* [Задания]:
1) Выпишите фрагмент из текста о Канском видеофестивале. Начните со слов «Заметки о ХII» и остановитесь после слов «России не счесть.».
2) Определите, соответствуют ли тексту о Канском видеофестивале следующие утверждения, и подтвердите каждый ответ («да» или «нет») точной цитатой из него: (а) Канск существует почти четыреста лет; (б) в этом году фестиваль проходил в десятый раз; (в) арка, возведенная по случаю приезда цесаревича, простояла без перерыва до наших дней.
3) Сколько заявок на участие в фестивале пришло в этом году, согласно тексту о Канском видеофестивале?

* [Текст для чтения]:

Заметки о ХII Международном Канском видеофестивале.
По правде говоря, сибирский Канск не из тех городов, в который, попав однажды, обязательно захочется вернуться. Обычный уездный город – он со своей сотней тысяч жителей наверняка не лишен амбиций, памятуя, что числится на карте без малого четыре сотни лет, что император Николай Второй посещал его цесаревичем, знак чему возведенная по такому поводу торжественная арка, однажды снесенная, а теперь возвращенная. И писатель Аркадий Стругацкий, в конце концов, не где-то, а в Канске воинскую повинность по молодости отбывал, что зафиксировано специальным граффити на торце одноэтажного строения по улице 40-летия Октября. Но при всем том этот город, каких – побольше или поменьше – в России не счесть.
Однако в последнее десятилетие скромный провинциал оказался едва ли не одним из культурных брендов обширного Красноярского края, став пристанищем Международного Канского фестиваля видеофильмов, который город принимал уже в двенадцатый раз. Это отдельная история – как однажды на голову местого люда свалились из Москвы Андрей Сильвестров, Павел Лабазов и Надежда Букурадзе (теперешние почетный президент, директор и артдиректор фестиваля). Поначалу они показались горожанам инопланетянами, но сварили в результате классное фестивальное дело, на участие в котором в этом году пришло 2 тысячи заявок практически со всего мира.

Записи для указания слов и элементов
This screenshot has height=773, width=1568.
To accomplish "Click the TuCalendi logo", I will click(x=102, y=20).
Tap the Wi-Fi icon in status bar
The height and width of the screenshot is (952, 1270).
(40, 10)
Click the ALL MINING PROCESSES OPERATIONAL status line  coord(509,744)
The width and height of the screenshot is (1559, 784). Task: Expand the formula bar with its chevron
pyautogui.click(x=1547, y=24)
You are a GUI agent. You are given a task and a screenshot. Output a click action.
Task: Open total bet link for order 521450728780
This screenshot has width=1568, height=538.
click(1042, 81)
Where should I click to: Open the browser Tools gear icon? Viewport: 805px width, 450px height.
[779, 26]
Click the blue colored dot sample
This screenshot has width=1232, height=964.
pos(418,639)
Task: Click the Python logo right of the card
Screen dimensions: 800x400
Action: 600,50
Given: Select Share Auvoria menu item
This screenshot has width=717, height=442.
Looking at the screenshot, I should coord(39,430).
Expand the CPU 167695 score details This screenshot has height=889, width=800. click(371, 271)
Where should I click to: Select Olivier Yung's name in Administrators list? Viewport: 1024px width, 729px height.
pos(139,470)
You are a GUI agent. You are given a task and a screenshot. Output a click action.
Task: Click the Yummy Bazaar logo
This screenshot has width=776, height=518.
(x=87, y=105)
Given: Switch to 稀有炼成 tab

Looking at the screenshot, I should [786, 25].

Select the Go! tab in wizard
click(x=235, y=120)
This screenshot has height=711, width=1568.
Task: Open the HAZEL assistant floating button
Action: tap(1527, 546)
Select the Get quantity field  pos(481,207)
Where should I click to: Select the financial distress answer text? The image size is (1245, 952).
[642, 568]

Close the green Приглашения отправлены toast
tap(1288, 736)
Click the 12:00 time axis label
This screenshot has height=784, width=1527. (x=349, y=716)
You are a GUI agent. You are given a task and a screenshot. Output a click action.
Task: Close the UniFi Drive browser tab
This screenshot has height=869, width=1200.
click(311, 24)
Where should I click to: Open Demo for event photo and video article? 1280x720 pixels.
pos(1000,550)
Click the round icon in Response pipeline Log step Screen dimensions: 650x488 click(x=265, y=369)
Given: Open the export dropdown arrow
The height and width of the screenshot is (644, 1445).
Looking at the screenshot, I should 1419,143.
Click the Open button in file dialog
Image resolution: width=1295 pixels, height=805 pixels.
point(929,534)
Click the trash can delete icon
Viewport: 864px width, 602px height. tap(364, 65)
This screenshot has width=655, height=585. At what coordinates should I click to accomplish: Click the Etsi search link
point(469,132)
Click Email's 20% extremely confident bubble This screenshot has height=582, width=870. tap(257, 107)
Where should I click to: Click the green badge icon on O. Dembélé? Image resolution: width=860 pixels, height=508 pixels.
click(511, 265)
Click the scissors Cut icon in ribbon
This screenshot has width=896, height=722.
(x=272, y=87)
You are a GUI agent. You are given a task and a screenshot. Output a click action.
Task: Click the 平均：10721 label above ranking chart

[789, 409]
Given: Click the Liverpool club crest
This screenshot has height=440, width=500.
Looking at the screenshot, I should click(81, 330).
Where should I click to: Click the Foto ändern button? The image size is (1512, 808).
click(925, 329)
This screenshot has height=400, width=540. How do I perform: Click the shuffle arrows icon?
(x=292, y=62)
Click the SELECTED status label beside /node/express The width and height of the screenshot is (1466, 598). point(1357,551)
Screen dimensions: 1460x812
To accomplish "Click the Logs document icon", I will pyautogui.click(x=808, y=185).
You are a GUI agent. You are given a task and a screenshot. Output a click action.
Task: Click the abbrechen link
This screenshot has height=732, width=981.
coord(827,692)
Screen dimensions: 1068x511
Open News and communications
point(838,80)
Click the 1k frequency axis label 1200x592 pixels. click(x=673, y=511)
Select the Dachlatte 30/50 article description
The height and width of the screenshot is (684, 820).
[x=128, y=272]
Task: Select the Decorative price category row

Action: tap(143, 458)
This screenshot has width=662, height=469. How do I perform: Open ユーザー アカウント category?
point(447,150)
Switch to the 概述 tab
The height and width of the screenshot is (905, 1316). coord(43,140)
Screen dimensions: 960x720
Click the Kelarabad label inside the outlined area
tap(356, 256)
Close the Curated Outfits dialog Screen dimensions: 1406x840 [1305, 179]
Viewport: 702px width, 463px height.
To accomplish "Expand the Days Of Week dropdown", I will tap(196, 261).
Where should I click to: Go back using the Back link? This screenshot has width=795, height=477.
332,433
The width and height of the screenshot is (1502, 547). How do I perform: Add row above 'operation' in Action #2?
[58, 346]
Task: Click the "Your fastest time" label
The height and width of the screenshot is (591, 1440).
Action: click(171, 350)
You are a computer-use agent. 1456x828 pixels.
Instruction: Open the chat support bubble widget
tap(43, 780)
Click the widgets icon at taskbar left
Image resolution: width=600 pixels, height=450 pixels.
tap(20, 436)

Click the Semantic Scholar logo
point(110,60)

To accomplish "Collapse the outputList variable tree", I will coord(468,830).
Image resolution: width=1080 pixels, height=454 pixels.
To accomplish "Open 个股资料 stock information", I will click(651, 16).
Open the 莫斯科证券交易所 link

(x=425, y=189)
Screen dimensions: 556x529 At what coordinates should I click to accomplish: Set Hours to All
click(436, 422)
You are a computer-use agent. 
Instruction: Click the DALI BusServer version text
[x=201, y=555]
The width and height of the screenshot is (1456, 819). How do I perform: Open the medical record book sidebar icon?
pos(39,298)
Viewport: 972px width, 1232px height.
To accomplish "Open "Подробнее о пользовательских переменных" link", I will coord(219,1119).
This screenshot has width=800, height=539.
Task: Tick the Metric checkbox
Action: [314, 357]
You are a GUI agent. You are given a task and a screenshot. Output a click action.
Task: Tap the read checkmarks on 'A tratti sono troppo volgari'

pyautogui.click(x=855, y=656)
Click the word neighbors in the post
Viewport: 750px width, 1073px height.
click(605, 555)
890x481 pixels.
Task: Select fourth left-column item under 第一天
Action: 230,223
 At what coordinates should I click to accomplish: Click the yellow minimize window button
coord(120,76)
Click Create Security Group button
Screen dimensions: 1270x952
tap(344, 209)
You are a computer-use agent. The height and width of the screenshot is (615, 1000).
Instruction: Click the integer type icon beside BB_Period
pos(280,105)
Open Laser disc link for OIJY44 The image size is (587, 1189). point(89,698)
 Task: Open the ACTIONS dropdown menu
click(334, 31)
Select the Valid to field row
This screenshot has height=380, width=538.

* [Ответы к заданиям]:
1)
Заметки о ХII Международном Канском видеофестивале.
По правде говоря, сибирский Канск не из тех городов, в который, попав однажды, обязательно захочется вернуться. Обычный уездный город – он со своей сотней тысяч жителей наверняка не лишен амбиций, памятуя, что числится на карте без малого четыре сотни лет, что император Николай Второй посещал его цесаревичем, знак чему возведенная по такому поводу торжественная арка, однажды снесенная, а теперь возвращенная. И писатель Аркадий Стругацкий, в конце концов, не где-то, а в Канске воинскую повинность по молодости отбывал, что зафиксировано специальным граффити на торце одноэтажного строения по улице 40-летия Октября. Но при всем том этот город, каких – побольше или поменьше – в России не счесть.

2)
(а) Да: «числится на карте без малого четыре сотни лет».
(б) Нет: «который город принимал уже в двенадцатый раз».
(в) Нет: «однажды снесенная, а теперь возвращенная».

3) В этом году пришло 2 тысячи заявок практически со всего мира.